In a preferred solution, a hollow hole is provided between adjacent segments of the light-emitting units.

In a preferred solution, the light board soldering hole is larger than the base soldering hole, and solder paste completely fills the light board soldering hole.

In a preferred solution, ends of the multiple braided wires are respectively connected to guide plates, and the guide plates are correspondingly soldered to the hard adapter board.

In a preferred solution, the multiple braided wires are all braided tin-plated copper wires.

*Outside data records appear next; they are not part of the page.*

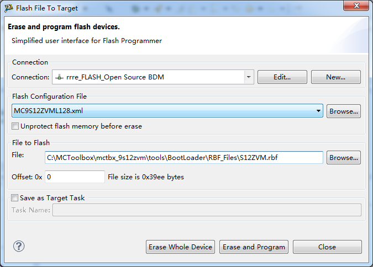Open the Flash Configuration File dropdown arrow
Viewport: 373px width, 267px height.
coord(319,111)
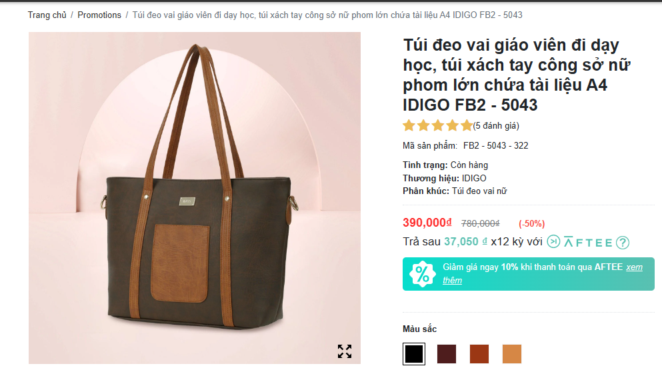Click the IDIGO brand name link

(474, 178)
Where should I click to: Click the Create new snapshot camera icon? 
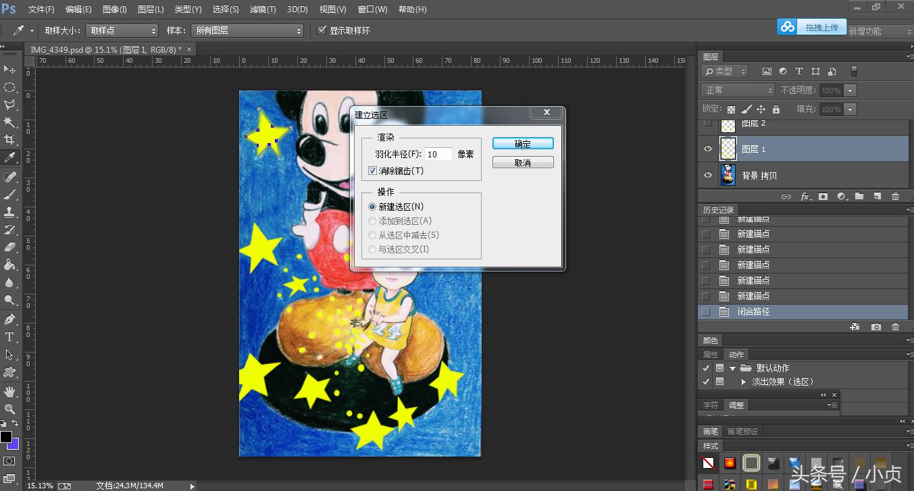tap(876, 326)
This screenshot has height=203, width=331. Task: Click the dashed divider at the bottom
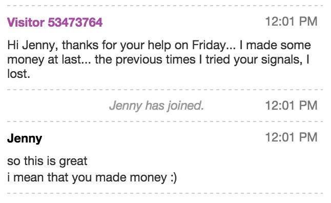coord(165,193)
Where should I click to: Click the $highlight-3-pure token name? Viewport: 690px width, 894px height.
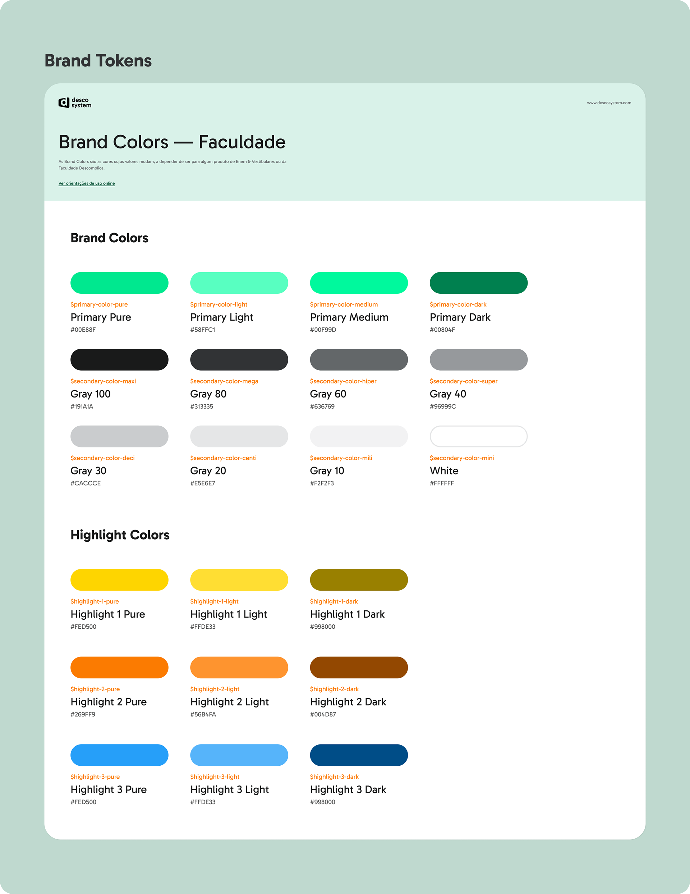coord(95,777)
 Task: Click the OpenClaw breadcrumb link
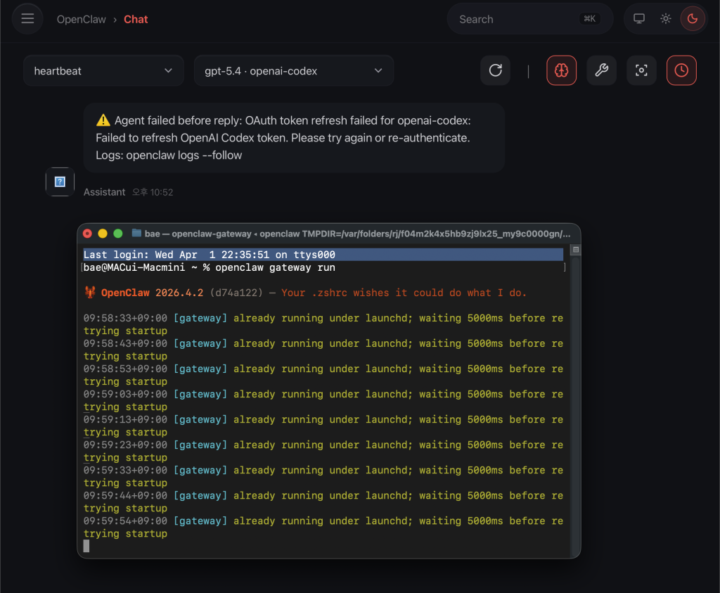(x=81, y=20)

A processing method for the multi-angle bendable neon light strip is provided. multiple base soldering holes are spaced on the flexible base of the neon light strip corresponding to each braided wire; multiple light board soldering holes are provided on the flexible light board corresponding to the multiple base soldering holes; the coating substrate includes a bottom wall and two side walls, a notch is opened at an end of the bottom wall, and a hard adapter board is installed in the notch; and transparent silicone glue plugs for improving waterproof performance of the light strip are installed at both ends of the transparent light. The processing method includes the following steps:

- S1: putting silicone glue into a mold, and then pressing the mold into a flexible base;
- S2: threading multiple braided wires into threading holes of the flexible base, to form a strip-shaped flexible conductive base;
- S3: tinning the braided wires in advance through a soldering iron in base soldering holes in the flexible base; and then matching light board soldering holes in the flexible light board with the base soldering holes in the flexible base one by one, and adding tin to the soldering iron to solder the braided wires firmly to the flexible light board, to form an electrical connection;
- S4: after the flexible conductive base is soldered to the flexible light board, and aging test performance presents good, extruding a formed device and the silicone glue, and putting the formed device into a high-temperature vulcanization furnace to form a semi-finished product;
- S5: processing one end of the semi-finished product by using a glue cutting fixture to create a notch, inserting the hard adapter board into the notch, and then firmly soldering the braided wires to the hard adapter board using a soldering iron or wire bonding machine with a fixture; and soldering the conductive wires to a corresponding hard adapter board using the soldering iron or the wire bonding machine;
- S6: inserting the transparent silicone glue plugs into both ends of the semi-finished product and sealing end surfaces by injecting transparent silicone glue into small holes; and
- S7: placing one end of the processed semi-finished product that is soldered with a conductive wire into an end cap mold hole to form an end cap through injection molding, and placing the other end into a tail plug mold hole to form a tail plug through injection molding, and then finishing processing.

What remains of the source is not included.